長期間障害者福祉サービスを受けて生活を営んでいた方であっても、65歳を迎えると介護保険法によるサービスが優先されるため、事業所を変えなければいけませんでした。
しかし、共生型サービスが導入されることで、このような不便さを解消することができます。
現在、対象とされるサービスは「訪問介護」「デイサービス」「ショートステイ」などです
まとめ
介護保険法の改正は、利用者が長く介護保険法によるサービスを利用することができるようにすること、需要の高まっているサービスを盛り込むこと等、様々な角度から考慮されていることが分かります。
平成17年には、今後も少子高齢化が進むことを考慮し、自立・要支援レベルの高齢者の介護予防に力が入れられました。
平成23年には、核家族化が進んだことから介護を要する状態であっても安心して在宅生活を継続できるよう、医療と介護の連携の強化が図られました。
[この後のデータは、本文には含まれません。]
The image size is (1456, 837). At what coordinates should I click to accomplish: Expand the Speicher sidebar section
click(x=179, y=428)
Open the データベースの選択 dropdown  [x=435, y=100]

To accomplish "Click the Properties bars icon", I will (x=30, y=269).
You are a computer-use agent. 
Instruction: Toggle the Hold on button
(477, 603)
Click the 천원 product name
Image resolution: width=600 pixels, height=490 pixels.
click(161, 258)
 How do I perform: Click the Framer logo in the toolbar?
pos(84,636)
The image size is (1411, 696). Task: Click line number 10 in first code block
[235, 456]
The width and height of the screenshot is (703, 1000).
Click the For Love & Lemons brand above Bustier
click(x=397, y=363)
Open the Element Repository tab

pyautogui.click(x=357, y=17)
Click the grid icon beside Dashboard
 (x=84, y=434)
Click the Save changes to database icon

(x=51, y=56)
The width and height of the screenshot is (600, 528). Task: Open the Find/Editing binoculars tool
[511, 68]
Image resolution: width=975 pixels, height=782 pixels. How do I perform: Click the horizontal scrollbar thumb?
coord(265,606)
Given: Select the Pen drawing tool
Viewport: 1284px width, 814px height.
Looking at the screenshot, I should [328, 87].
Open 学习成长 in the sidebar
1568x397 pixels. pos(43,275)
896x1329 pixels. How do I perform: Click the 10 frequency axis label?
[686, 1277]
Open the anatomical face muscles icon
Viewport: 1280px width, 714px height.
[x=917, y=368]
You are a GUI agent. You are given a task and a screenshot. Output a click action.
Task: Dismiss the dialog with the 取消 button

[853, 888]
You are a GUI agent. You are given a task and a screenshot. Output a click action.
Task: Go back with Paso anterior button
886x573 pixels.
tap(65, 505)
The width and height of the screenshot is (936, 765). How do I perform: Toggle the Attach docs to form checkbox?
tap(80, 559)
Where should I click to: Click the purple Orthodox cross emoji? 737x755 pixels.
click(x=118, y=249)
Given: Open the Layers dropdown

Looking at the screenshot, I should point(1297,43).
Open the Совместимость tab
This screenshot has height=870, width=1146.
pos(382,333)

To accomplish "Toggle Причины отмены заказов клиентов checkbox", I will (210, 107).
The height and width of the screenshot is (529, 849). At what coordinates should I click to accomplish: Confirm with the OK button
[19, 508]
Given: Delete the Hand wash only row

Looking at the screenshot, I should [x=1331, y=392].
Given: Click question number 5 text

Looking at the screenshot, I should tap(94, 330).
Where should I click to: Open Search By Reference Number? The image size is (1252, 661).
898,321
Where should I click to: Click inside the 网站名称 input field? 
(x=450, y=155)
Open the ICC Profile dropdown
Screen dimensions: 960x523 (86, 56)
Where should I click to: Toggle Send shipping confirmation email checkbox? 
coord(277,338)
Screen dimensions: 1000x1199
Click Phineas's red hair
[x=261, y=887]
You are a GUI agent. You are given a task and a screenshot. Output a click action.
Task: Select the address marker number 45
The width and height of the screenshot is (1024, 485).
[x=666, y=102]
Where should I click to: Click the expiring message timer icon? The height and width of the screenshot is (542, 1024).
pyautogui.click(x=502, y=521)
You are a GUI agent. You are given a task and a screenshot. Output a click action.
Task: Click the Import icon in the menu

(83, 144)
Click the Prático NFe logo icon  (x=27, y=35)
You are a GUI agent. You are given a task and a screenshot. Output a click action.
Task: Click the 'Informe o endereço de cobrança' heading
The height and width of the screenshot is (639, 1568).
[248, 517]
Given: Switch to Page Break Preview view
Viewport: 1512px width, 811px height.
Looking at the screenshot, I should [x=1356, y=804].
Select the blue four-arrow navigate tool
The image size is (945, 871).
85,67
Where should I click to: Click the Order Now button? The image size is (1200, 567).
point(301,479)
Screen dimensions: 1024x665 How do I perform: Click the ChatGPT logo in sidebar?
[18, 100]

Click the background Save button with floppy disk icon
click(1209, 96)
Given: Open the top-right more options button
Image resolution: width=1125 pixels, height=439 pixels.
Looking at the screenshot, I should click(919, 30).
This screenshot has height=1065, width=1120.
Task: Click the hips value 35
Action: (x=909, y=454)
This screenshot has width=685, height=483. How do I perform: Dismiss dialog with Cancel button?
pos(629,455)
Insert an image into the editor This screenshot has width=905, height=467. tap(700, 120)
また、サービス付き高齢者向け住宅などの供給を促進しました。
平成30年では、財政確保が厳しい状況であるとはいえ今後も高齢化率は上昇することを考慮し、一定以上の所得の高齢者の介護保険サービス利用料の自己負担割合を3割としました。
また、医療依存度の高い高齢者や重度の要介護者が増加することを考慮し、新たな介護保険施設として介護医療院の創設が掲げられました。
このように、その時代背景や今後の状況を見据えた内容が、介護保険法の改正に盛り込まれているのです。